Liberty Media CEO Greg Maffei has denied that speculation about a possible Nice Grand Prix isn’t intended as a negotiating tactic over the Monaco GP’s future.
Speculation about a possible Grand Prix being held in Nice, just a few miles up the road from Monte Carlo, was kicked off recently after Formula 1 CEO Stefano Domenicali revealed the French city has shown interest in hosting a race – possibly once F1’s current five-year deal with Paul Ricard expires at the end of 2022.
With Monaco’s future also up for discussion and evaluation with no guarantee of a place on future F1 calendars, it’s understood F1 are seeking a change of terms with their iconic race. Aside from the principality paying the lowest race fees to host a Grand Prix, Monaco takes care of its own world broadcast feed to share out globally as well as retaining circuit signage space for their own sponsors.
The reveal of the Nice interest could be seen as a negotiating tactic, with the implication being that F1 could simply up sticks and move to host a French Riviera street race in Nice on their own terms, rather than returning to Monte Carlo.
But Maffei has denied that this is the tactic being employed.
“No, we just want to have great races, that’s what we want,” he told Motorsport.com. “We always look, there are a lot of people interested in holding a race, and we look at the alternatives.”
With Monaco’s future unclear, Maffei denied that Liberty Media and F1 are engaging in hardline negotiating tactics.
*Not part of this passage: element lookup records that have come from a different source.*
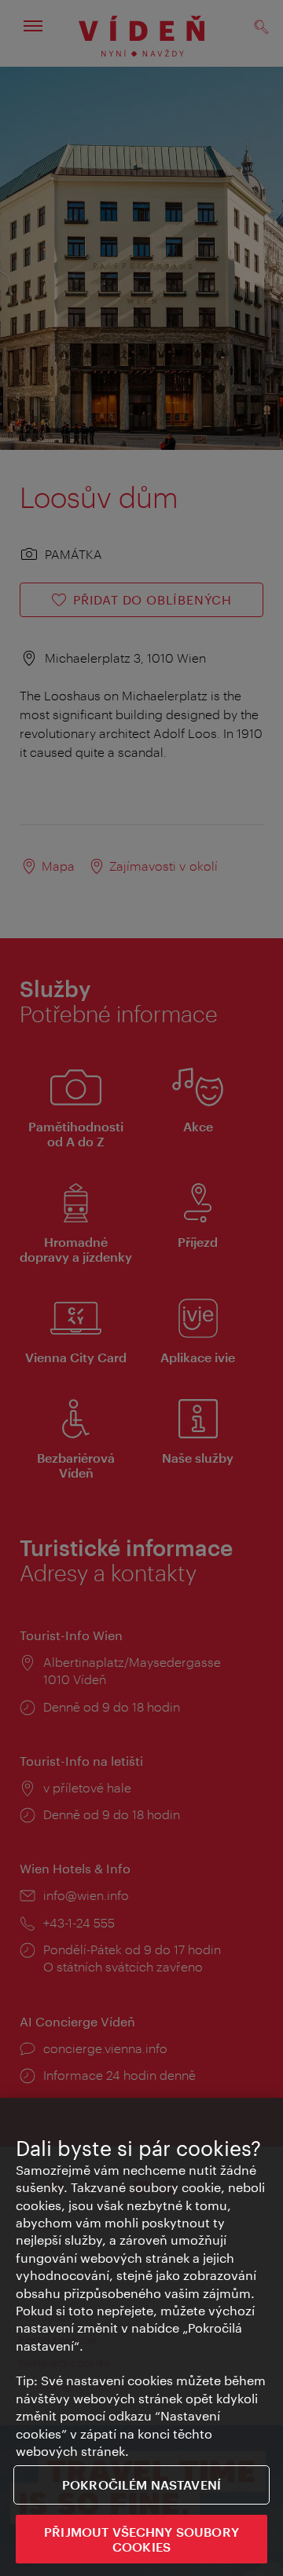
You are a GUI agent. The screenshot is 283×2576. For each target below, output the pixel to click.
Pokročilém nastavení (141, 2484)
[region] (141, 2337)
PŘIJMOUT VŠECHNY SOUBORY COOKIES (141, 2539)
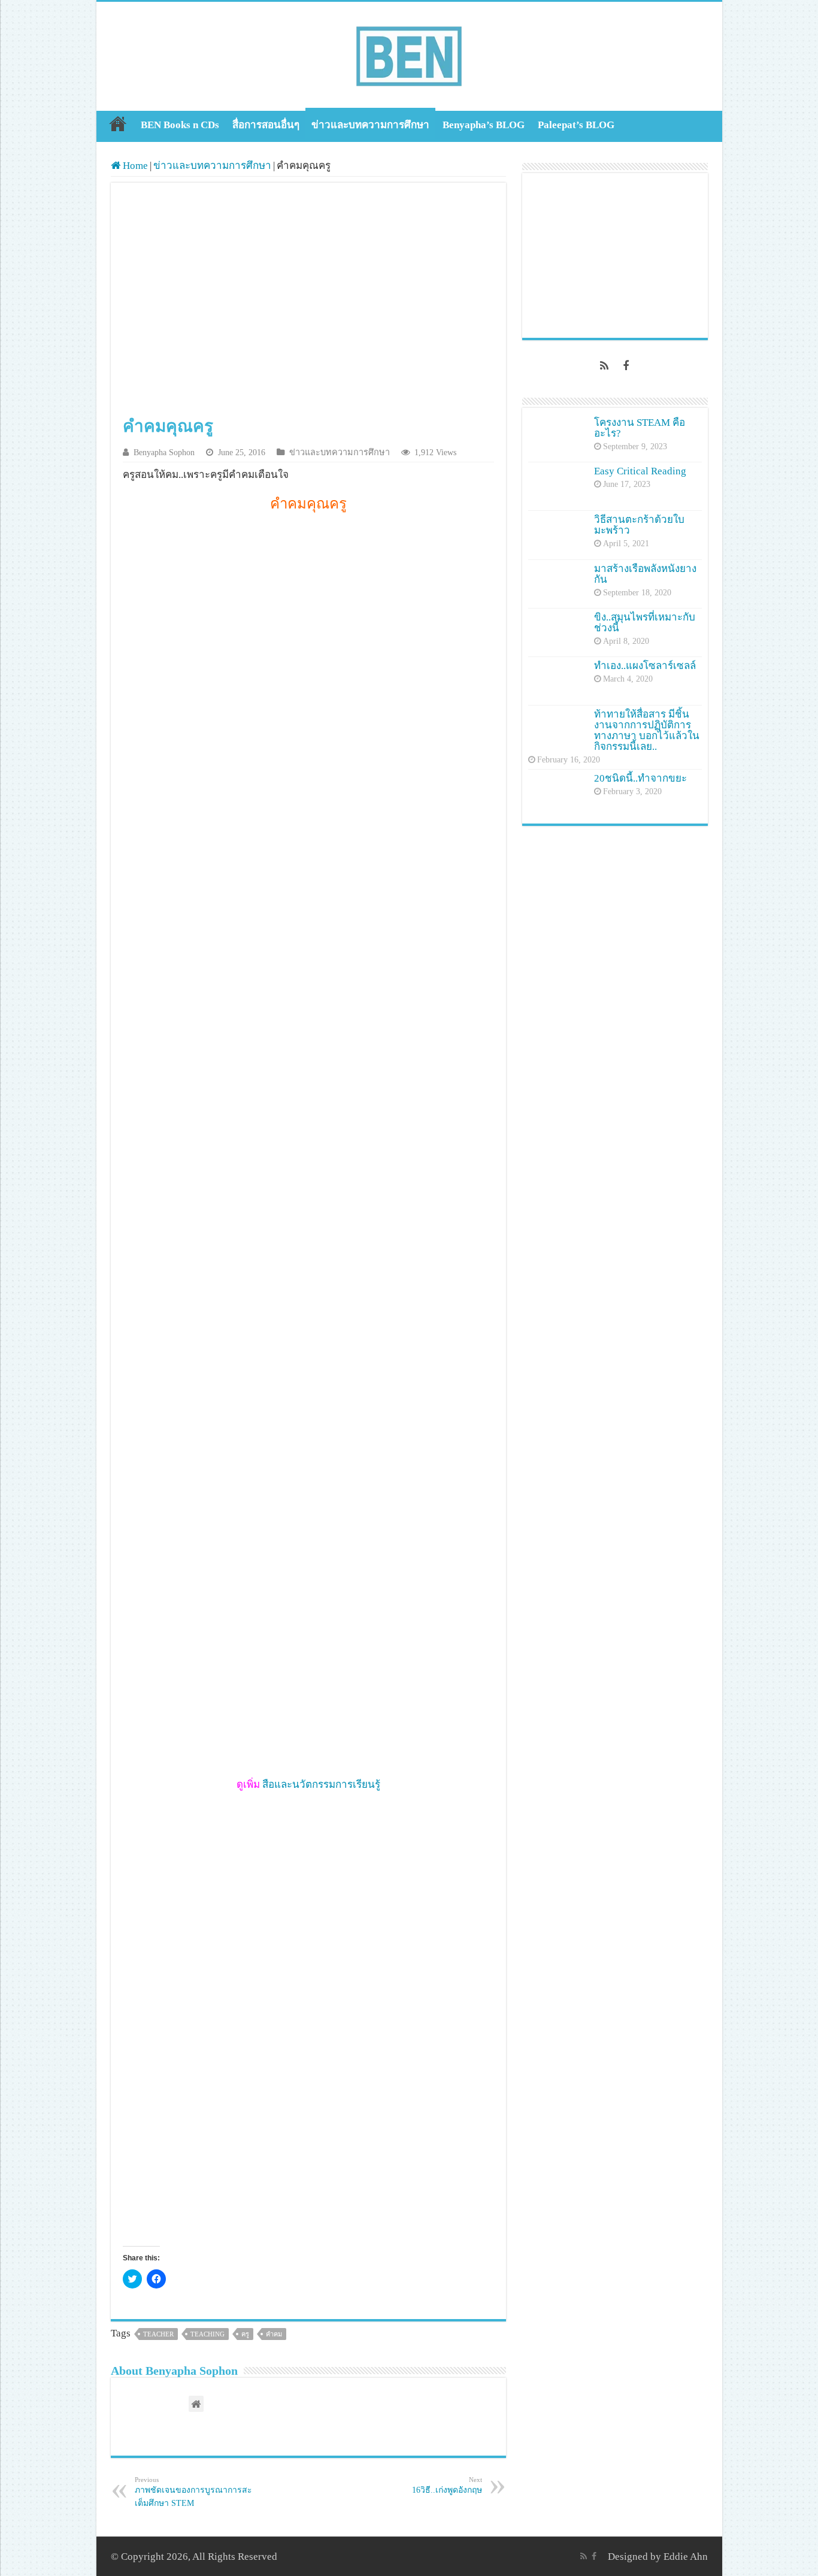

“I dispute that characterisation,” he said.
“I think Monaco has the best deal of any track on the calendar. They may deserve it. But there are certain things that need to be consistent with everybody else.
“We think Monaco is a special place, a wonderful place. But, you know, fairness says there are certain things that should be everywhere.”
Maffei also recently spoke about the possibility that F1 could follow the path it’s forging with the Las Vegas Grand Prix. The new race will see F1 take on the role of promoter in its own right, but Maffei said this isn’t likely to be an approach taken to any of the traditional races any time soon.
“We have no current plans. But it’s an interesting model,” he explained.
“First, we’re going to see if we can be successful in Las Vegas. If we were going to pick another place, I’m not sure that [Monaco] is where I would start for us to be where we add as much value. I think there are other places where we could be more positive.
“There’s nothing in mind yet. I think a lot of our promoters have stepped up their game and a lot have done things to improve the facilities and make it a better experience.
“And we welcome that, and where we can be helpful, we’d like to be.”